* SOURCE RECORDS *
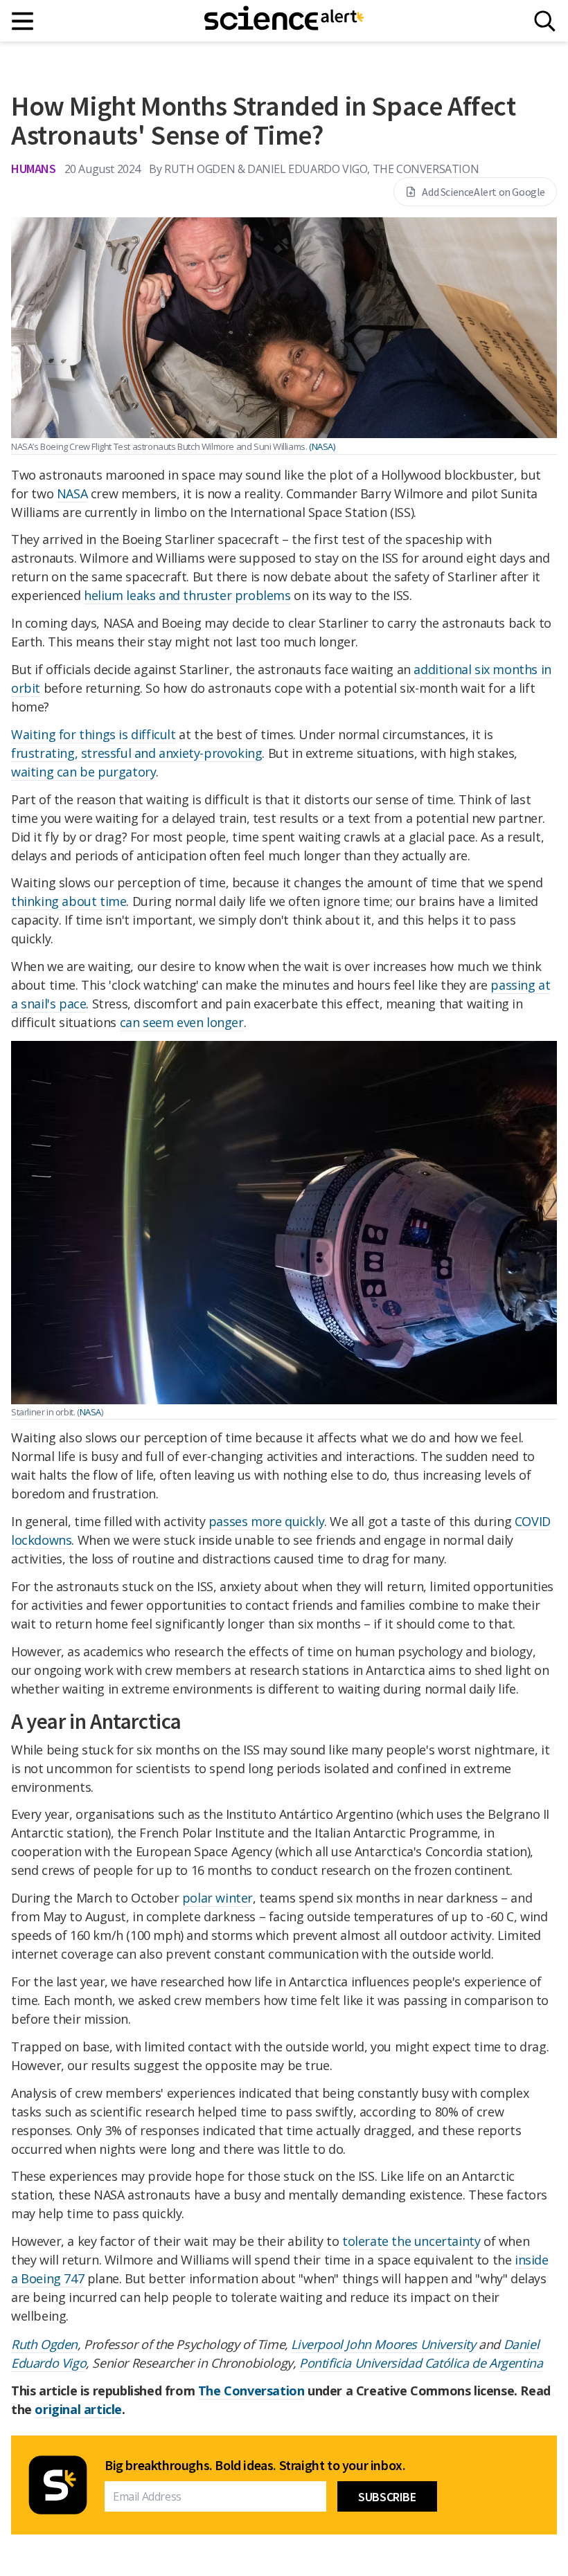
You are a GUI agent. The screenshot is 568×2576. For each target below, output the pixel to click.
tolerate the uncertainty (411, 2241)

---

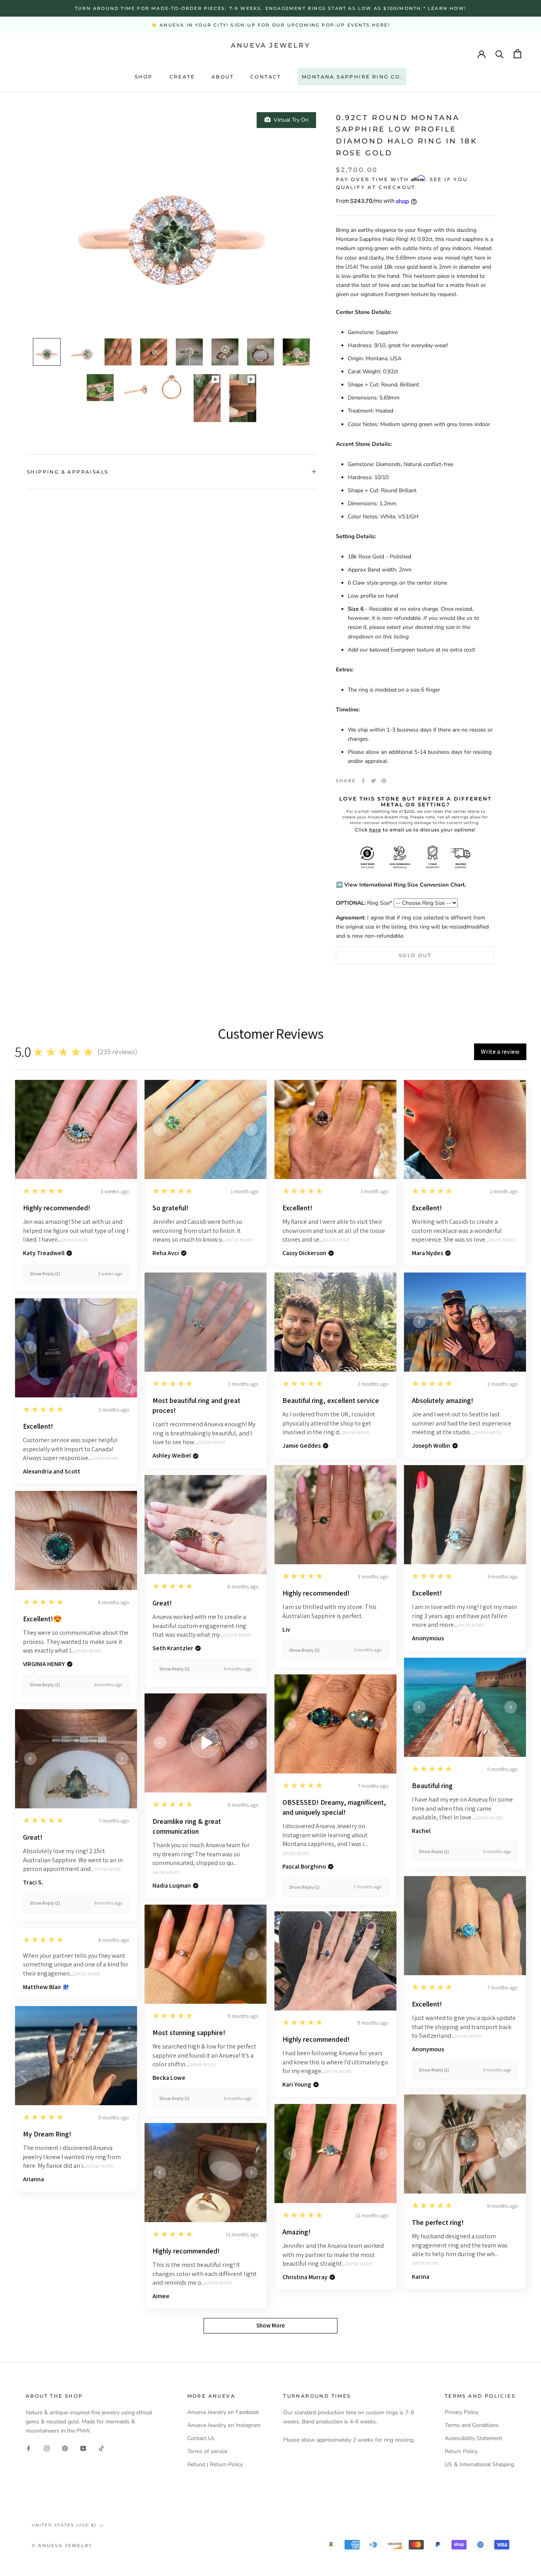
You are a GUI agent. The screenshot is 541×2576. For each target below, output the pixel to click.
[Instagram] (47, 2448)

---

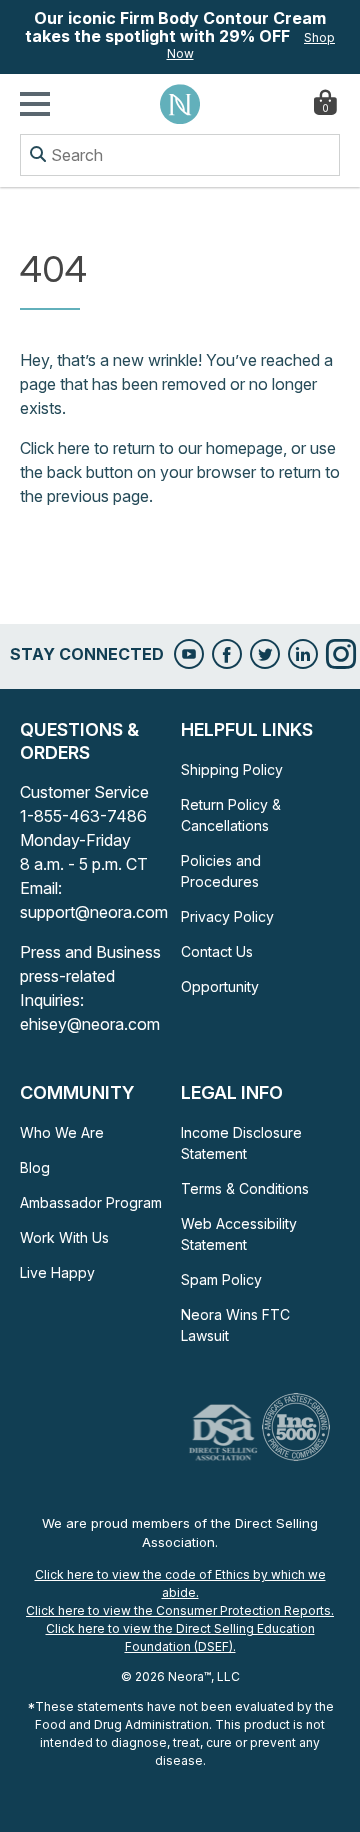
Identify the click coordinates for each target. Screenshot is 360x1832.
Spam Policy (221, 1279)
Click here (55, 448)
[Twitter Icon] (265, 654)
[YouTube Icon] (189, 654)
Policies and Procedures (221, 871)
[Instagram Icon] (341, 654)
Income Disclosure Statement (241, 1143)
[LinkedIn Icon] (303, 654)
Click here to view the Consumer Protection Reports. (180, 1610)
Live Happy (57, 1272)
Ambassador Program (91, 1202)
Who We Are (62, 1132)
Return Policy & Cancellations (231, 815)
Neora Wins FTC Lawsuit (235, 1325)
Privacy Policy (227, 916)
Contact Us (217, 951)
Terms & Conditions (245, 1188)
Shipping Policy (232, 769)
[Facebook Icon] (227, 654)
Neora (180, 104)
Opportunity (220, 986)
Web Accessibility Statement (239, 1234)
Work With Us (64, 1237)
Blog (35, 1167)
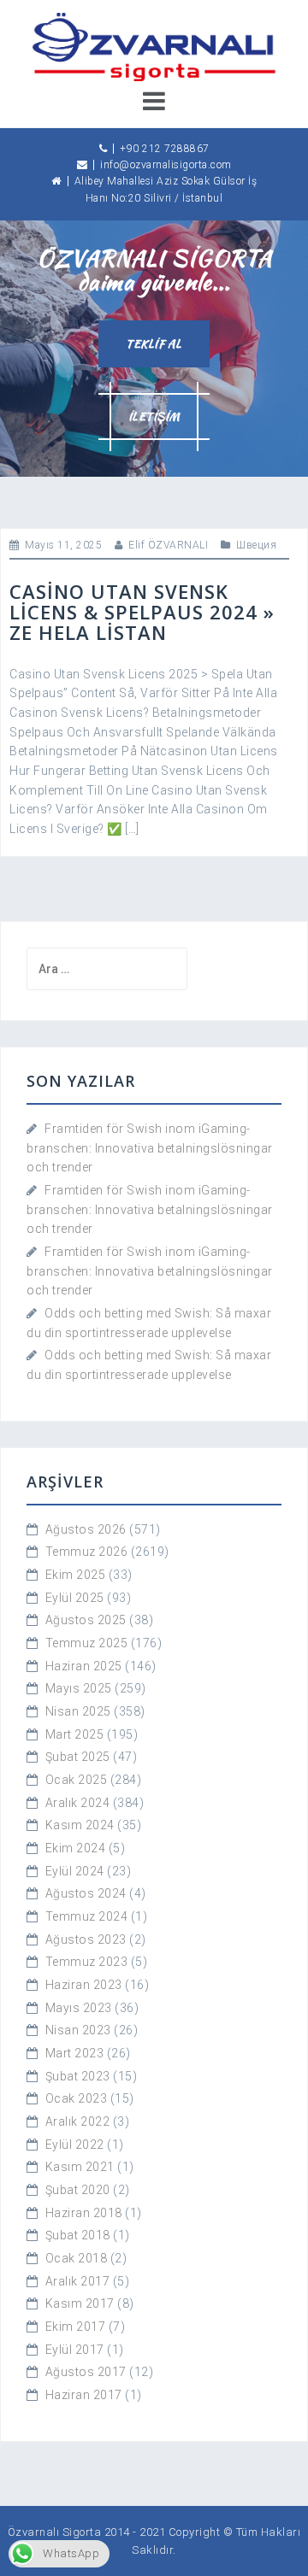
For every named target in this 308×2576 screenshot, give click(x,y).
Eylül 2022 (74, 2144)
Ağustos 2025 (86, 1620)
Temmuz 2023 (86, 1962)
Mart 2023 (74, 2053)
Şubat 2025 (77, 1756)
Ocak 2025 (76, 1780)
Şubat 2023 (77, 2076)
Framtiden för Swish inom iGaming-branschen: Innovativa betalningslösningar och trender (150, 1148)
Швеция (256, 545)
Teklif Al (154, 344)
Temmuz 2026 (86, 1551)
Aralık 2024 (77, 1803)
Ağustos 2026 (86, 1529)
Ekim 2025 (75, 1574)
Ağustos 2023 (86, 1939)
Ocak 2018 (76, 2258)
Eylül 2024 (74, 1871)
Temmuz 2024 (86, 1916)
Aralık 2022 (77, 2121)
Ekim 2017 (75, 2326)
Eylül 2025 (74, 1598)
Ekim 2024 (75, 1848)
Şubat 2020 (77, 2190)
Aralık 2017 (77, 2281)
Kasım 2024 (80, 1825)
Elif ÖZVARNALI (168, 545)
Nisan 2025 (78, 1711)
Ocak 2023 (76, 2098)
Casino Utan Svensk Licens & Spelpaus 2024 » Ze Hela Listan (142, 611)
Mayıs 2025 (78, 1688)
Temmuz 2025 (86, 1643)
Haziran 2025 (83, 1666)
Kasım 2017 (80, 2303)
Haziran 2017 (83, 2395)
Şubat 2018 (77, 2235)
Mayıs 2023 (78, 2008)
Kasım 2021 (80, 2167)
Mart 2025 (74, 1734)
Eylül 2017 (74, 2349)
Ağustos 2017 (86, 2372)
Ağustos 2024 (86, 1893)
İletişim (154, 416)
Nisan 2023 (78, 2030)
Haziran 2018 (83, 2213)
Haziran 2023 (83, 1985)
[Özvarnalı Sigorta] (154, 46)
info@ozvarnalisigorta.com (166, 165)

* EXERCISE DETAILS *
Above are the records. Print exactly, and only, the lines from the line with "Nisan 2023 (78, 2030)" to the line with "info@ozvarnalisigorta.com (166, 165)", both inclusive.

* RESULT FOR THIS TASK *
Nisan 2023 (78, 2030)
Haziran 2018 (83, 2213)
Haziran 2023 (83, 1985)
[Özvarnalı Sigorta] (154, 46)
info@ozvarnalisigorta.com (166, 165)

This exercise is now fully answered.